The civil society, should therefore mend its partially broken wings as a watchdog of the basic tenants of democracy rather than making ‘politically correct’ decision to appease narrow political conquests.

It is therefore only fair to call upon the collective arms of the state to stop political grand standing and start addressing the developmental and long term infrastructural questions which still linger in the minds of Zimbabwe’s people in line with the full constitutional term they are serving.

If we are not careful as a people, the entire five (5) years under this government will go to politicking and political voodoo, which does not have any socio-political or economic meaning except narrow and parochial political interests.

Any meaningful political concepts should have the ability to address the long term infrastructural needs. This entails structured efforts towards revitalising our industry which is still wallowing below 30% production capacity and creating employment opportunities to almost 85% of the unemployed resource pool.

Our education system needs a life saving system in the form of proper remuneration for our educators and a surgical treatment of our civil service remuneration to instil confidence in the country’s biggest employer. In the same vein, the state has the duty to educate its people through a non-commercial fee – it must start acting like a responsible being. Our hospitals remain a death parlour trap. Utility access in the form of electricity and water is a mirage. This is irrespective of the fact that the ministers manning them had been criticizing from the outside and we are now shocked with their defining silence when the centre is falling apart.

So is the GNU fit to govern, collectively it is not given its politicking stance rather than addressing the fundamental issues of development in the country. The donations which are pouring into the country are going into non-investment use such as the civil service bill and humanitarian aid. The right arm of government doesn’t have a clue what the left arm is doing for example in mining, the MDC does not have a clue of where the huge monies coming from the Chiyadzwa mine fields are going. ZANU PF boycotts the council of ministries meetings with impunity among other acts of militant defiance.

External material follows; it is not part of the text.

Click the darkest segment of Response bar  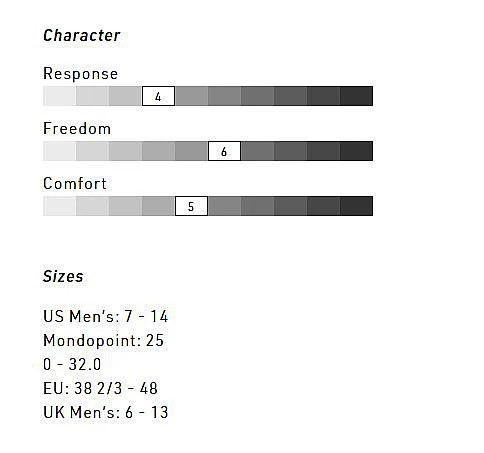coord(356,96)
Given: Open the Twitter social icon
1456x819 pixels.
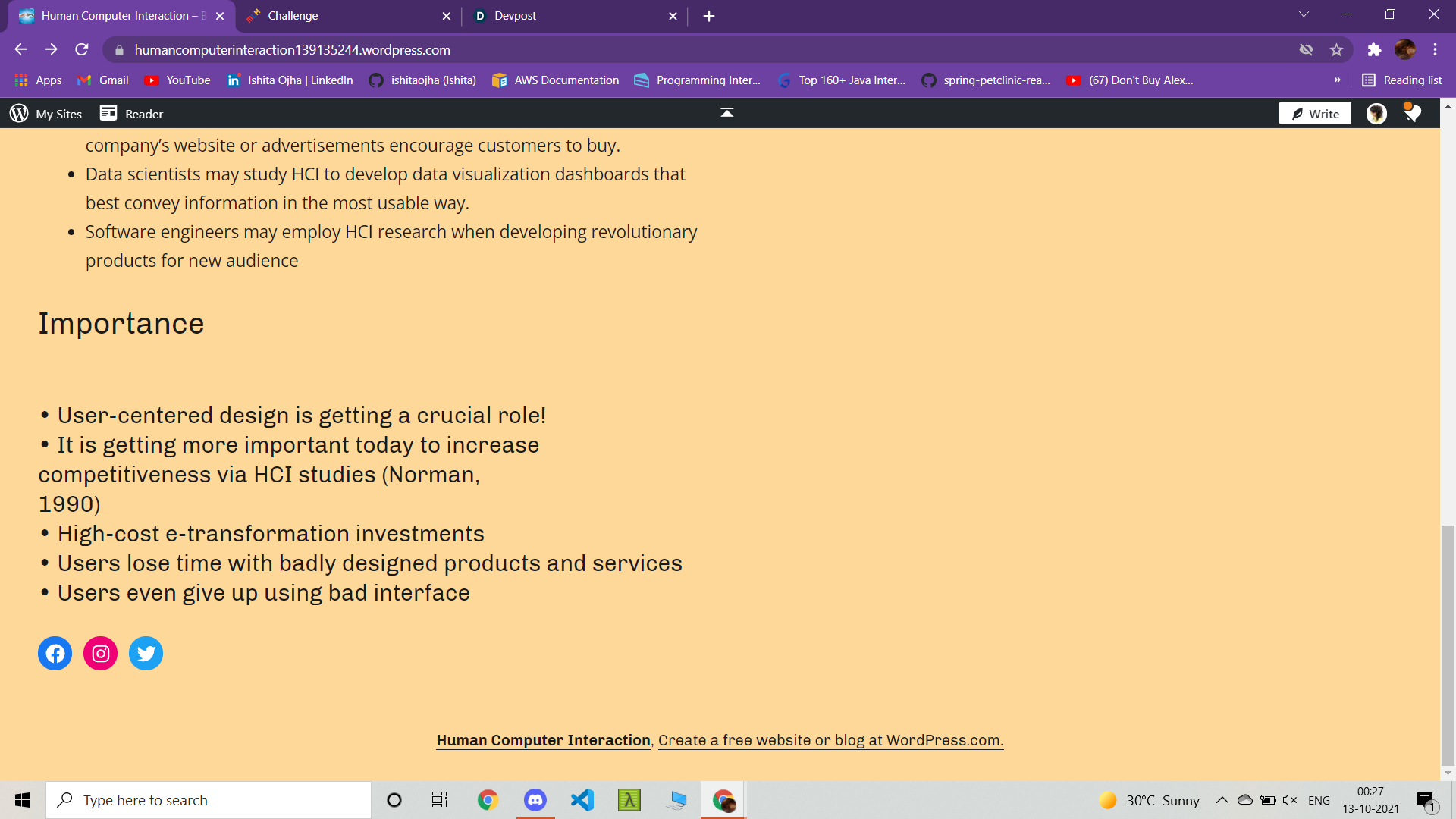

If there was a semblance of governance fitness, one would have expected by now some transparency over the country’s resource levels and usage. A clear cut road map towards recovery from a decade of recession which is clearly guarded with a unity of purpose aimed at transforming the state institutions.

Zimbabweans should therefore start demanding that their government to deliver – for the government is not in transition but serving a full constitutional term in the ambience of a hung government which by its own nature is not made of angels.